General Knowledge Of Magnetic Tape

History of Magnetic Tape & Magnetic Disks

Magnetic tape and magnetic disk media are used for data storage.They have developed and changed over the years, getting smaller while holding more information.

As a rule, size of media has moved from being enormous and very inefficient, to tiny and ultra-efficient. We have seen magnetic tape with a 2-inch width being replaced by micro-miniature disks holding hundreds of times the capacity and with much more redundancy.

Magnetic tape and disks have been used to store all manner of material, from raw data to music and video. They were found to be an efficient and convenient way of storage, well-purposed for analog and digital content. In fact, the transition from analog to digital was made easy by magnetic storage.

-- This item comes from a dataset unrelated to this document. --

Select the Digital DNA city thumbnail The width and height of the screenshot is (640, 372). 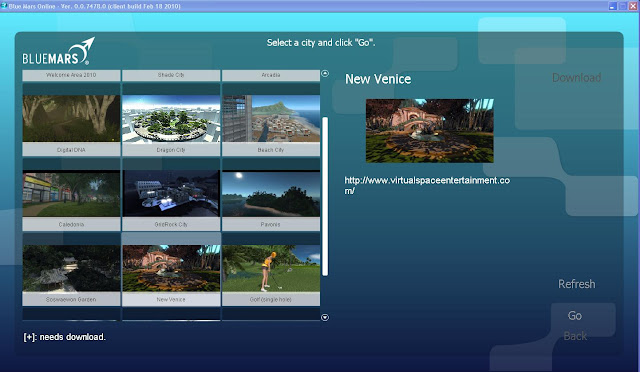pos(71,118)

A magnetic tape must be rewound. A disk needs rapid navigation to leverage the content quickly, and this is why disks have quickly become the media of choice. In spite of this, IBM ensured that tape rewind distance be minimized by a return to the middle of the tape.

Magnetic media will constantly move from large static arrays to smaller replaceable and redundant arrays. Tape is rapidly losing its usefulness.

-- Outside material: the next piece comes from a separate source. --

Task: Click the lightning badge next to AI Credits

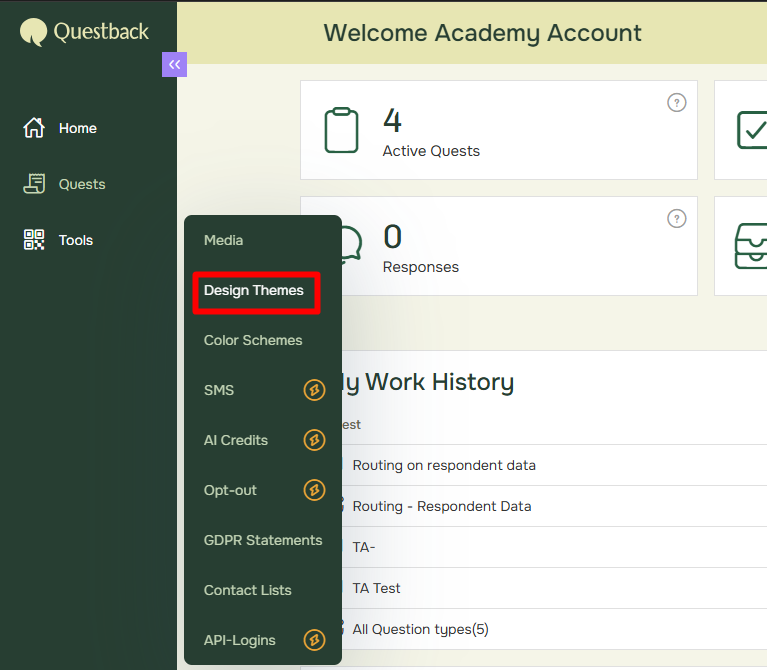Action: [x=314, y=440]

The first magnetic tapes were loaded on open reels and needed rewinding. There were also tapes in cartridges that required no rewinding. However, this gave way to disk, which was easier to manipulate and not subject to jamming and breaking.

Use of Magnetic Tape in Computers

Floppy disks use magnets to store data, as do most hard drives. The earliest form of disk storage involved magnetic tape on reels. These early disk drives retrieved data more slowly than modern disk drives. Magnetic tape drives still see use even in the most modern of Information Technology departments. The relatively low cost of magnetic tape systems means that IT departments save money by using magnetic computer tape drives.

Function

Magnetic tape systems store large amounts of data cheaply. Tape systems come in reel-to-reel formats similar to the ones movie projectors use and in formats that look like audio cassette tapes. Backup of large amounts of data is the primary use for magnetic tape systems.

Access Times

Tape drives write data onto a magnetic computer tape in sequential order. When someone needs to get data off of the drive, the system must seek the exact data the person looks for. Unlike a hard drive or a disk drive where multiple read/write heads allow the drive to find the requested data quickly, a tape drive can only read one portion of a tape at a time.

Cassettes Hold More Data

Reel to reel drives take up more space than the cassette models, but typically hold less information. The packaging for magnetic tape indicates how much information a tape can hold. Magnetic tape, like floppy disks has a density. Higher density tape allows a drive to store more data in smaller sections of tape. The BPI rating determines how many bits a single inch of tape can hold. BPI stands for “bits per inch.”

Backup Frequency

Because of the amount of time it takes to read and write from tape drives, most businesses using this system back up their data once a day and a back up the entire system once per week. The backup process takes several hours and almost always occurs after the close of business.

Where Each Type Gets Used

Older computer networks use reel to reel systems to back up the data. Newer computer networks use drives that more closely resemble audio cassettes. Computers have not run programs off tape drives since the 1980s. Floppy and hard disks were more efficient ways of accessing programs. The newer technology of flash drives allows for an extremely portable form of data storage. Magnetic computer tape may eventually fall into disfavor.